Shared ground
This passage describes a gap between hearing God’s message and responding to it. The people talk about Ezekiel in public, invite others to come listen, and gather as though they belong among “my people” (v.31). They genuinely hear the message, but the repeated point is that they “don’t do” what they hear (vv.31–32). Their warm speech (“much love”) does not match their inner direction, which is set on “their gain” (v.31). Ezekiel’s preaching becomes something to enjoy—like a well-performed song—rather than something that directs life (v.32).
Where interpretation differs
Two phrases raise questions.
First, “they sit before you as my people” (v.31). Some take this to mean they truly are God’s covenant community, but they are acting inconsistently. Others take it as describing appearance and claim: they present themselves as if they are God’s people, while their actions show a deeper refusal.
Second, “when this comes to pass” (v.33). Some read “this” as a specific predicted event about to happen in Ezekiel’s setting, so the recognition comes with that concrete fulfillment. Others treat it more broadly as the overall pattern of Ezekiel’s warnings coming true, so recognition builds as events confirm his message.

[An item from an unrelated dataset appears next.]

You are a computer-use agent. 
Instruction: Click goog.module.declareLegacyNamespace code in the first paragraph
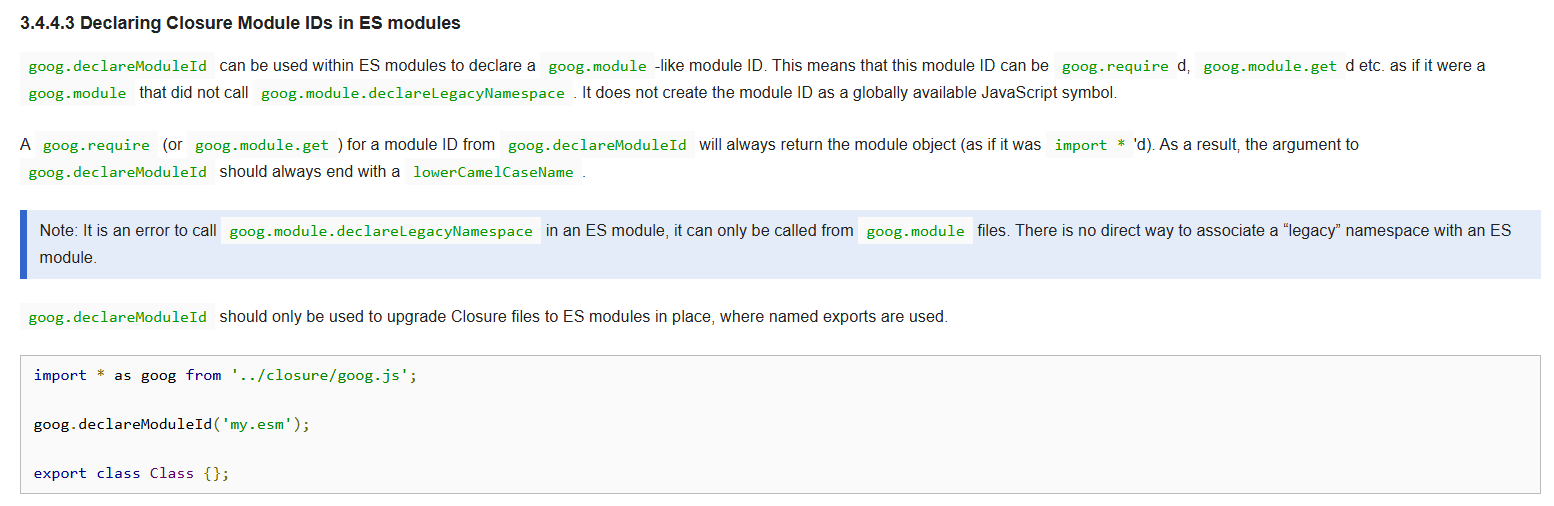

Why the disagreement exists
The passage gives a clear diagnosis (hearing without doing), but it uses brief, flexible phrases (“as my people,” “this”) without spelling out the precise status of the listeners or naming the exact event. That leaves room for readers to decide whether the emphasis is on hypocritical membership, merely claimed membership, or both—and whether “this” points to one near-term fulfillment or a wider set of fulfillments.

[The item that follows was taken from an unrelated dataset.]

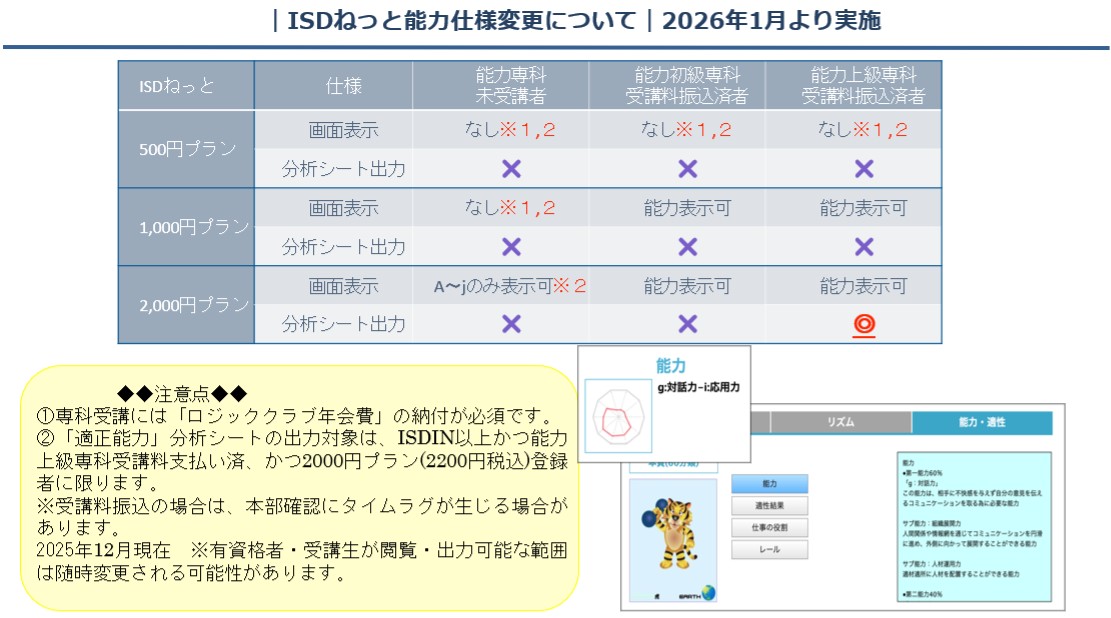Click the EARTH globe icon beside the tiger

coord(708,591)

What this passage clearly contributes
Explicitly, it portrays religious attention that is socially approved and emotionally positive yet disconnected from obedience (vv.30–32). It also links prophetic credibility to fulfillment: when the announced outcome arrives, the audience will recognize that a true prophet was among them (v.33). Theological inference: the text suggests that enjoying God-talk or admiring a messenger can function as a substitute for submission to God’s message, and that pursuit of “gain” can quietly compete with genuine responsiveness.